_Problem description_
Return exactly the lines of the data below, from the one that contains "CYG 2021 (28, 1982)" through the final line, and leave out every picture.

Stored data:
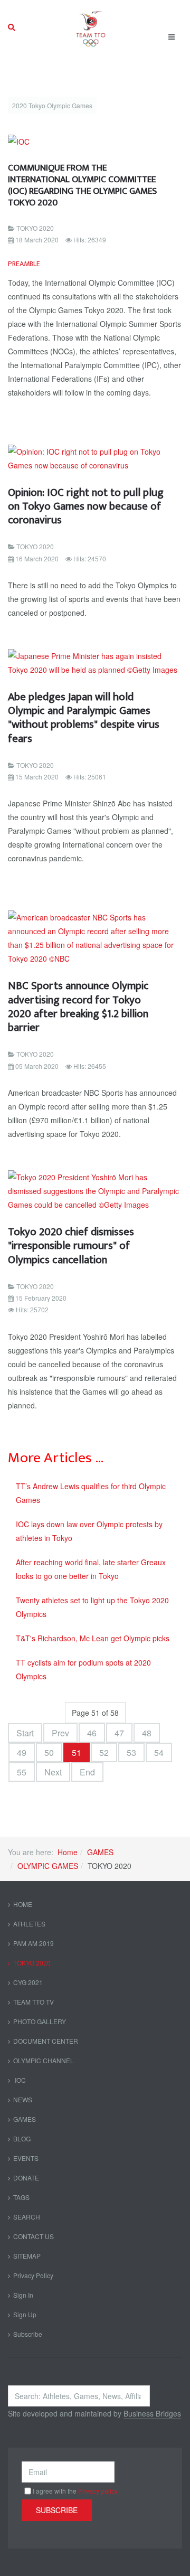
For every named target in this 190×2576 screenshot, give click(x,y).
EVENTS (26, 2158)
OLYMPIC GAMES (47, 1865)
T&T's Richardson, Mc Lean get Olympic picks (92, 1638)
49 (21, 1752)
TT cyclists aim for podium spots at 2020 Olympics (83, 1669)
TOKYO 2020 (32, 1962)
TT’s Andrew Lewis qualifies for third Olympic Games (91, 1493)
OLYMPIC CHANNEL (43, 2060)
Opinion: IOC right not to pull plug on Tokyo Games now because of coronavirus (86, 506)
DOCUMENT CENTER (45, 2040)
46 (92, 1733)
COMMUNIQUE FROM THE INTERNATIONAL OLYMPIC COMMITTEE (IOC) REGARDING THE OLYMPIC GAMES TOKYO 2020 (82, 185)
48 (146, 1733)
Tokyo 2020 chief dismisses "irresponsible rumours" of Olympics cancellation (71, 1246)
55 (21, 1772)
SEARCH (26, 2216)
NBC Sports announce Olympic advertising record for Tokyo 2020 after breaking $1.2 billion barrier (78, 1006)
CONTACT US (33, 2236)
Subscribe (27, 2333)
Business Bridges (152, 2413)
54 (159, 1752)
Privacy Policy (33, 2275)
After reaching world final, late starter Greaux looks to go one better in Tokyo (91, 1569)
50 (49, 1752)
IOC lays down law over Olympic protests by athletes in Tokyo (89, 1531)
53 (131, 1752)
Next (53, 1772)
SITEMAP (27, 2255)
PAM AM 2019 (33, 1943)
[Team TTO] (91, 27)
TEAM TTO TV (33, 2001)
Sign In (23, 2294)
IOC (19, 2079)
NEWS (22, 2099)
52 (104, 1752)
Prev (60, 1733)
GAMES (100, 1852)
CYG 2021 (28, 1982)
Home (68, 1852)
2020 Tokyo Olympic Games (52, 105)
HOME (22, 1904)
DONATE (26, 2177)
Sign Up (24, 2314)
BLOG (22, 2138)
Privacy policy (98, 2490)
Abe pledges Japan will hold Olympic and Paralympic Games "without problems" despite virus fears (83, 718)
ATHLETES (29, 1923)
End (87, 1772)
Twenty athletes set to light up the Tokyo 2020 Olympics (92, 1607)
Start (25, 1733)
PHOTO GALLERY (39, 2021)
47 (119, 1733)
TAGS (21, 2197)
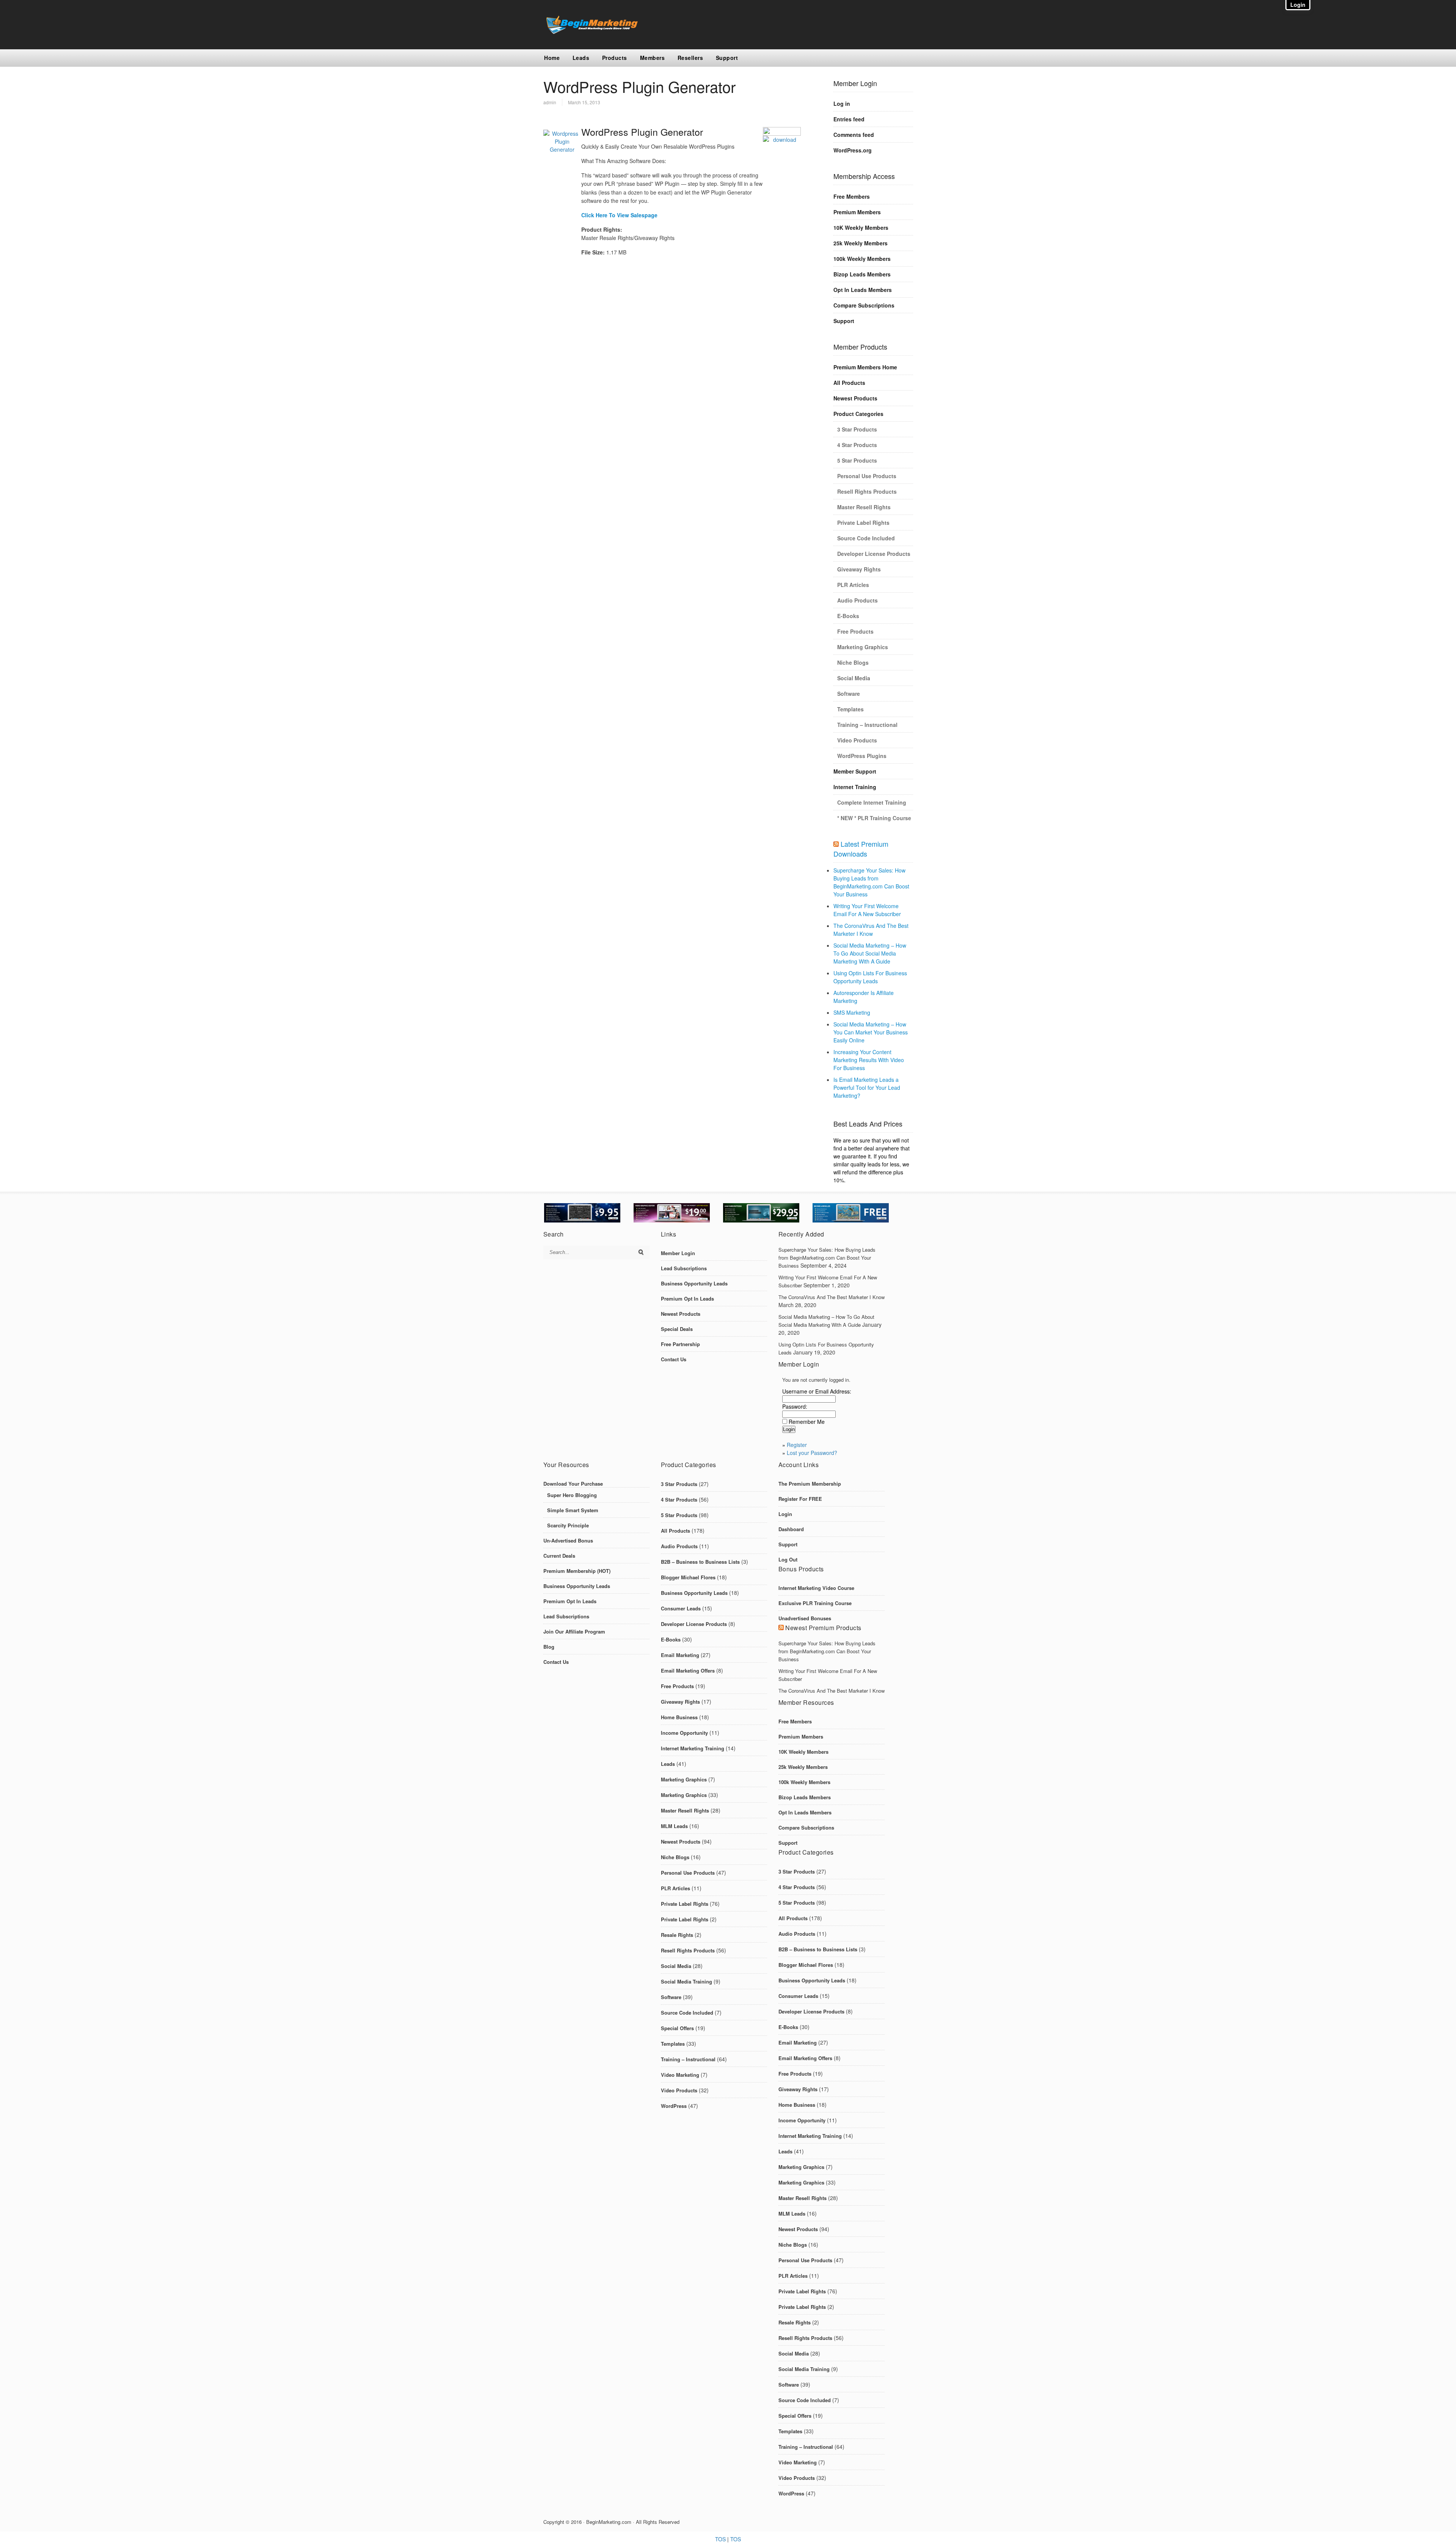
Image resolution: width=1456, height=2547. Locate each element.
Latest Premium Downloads (860, 848)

_Response_
CYG 2021 (28, 1982)
Home (68, 1852)
2020 Tokyo Olympic Games (52, 105)
HOME (22, 1904)
DONATE (26, 2177)
Sign Up (24, 2314)
BLOG (22, 2138)
Privacy policy (98, 2490)
Abe pledges Japan will hold Olympic and Paralympic Games "without problems" despite virus fears (83, 718)
ATHLETES (29, 1923)
End (87, 1772)
Twenty athletes set to light up the Tokyo 2020 Olympics (92, 1607)
Start (25, 1733)
PHOTO GALLERY (39, 2021)
47 (119, 1733)
TAGS (21, 2197)
Image resolution: width=1456, height=2547. Locate each element.
Latest Premium Downloads (860, 848)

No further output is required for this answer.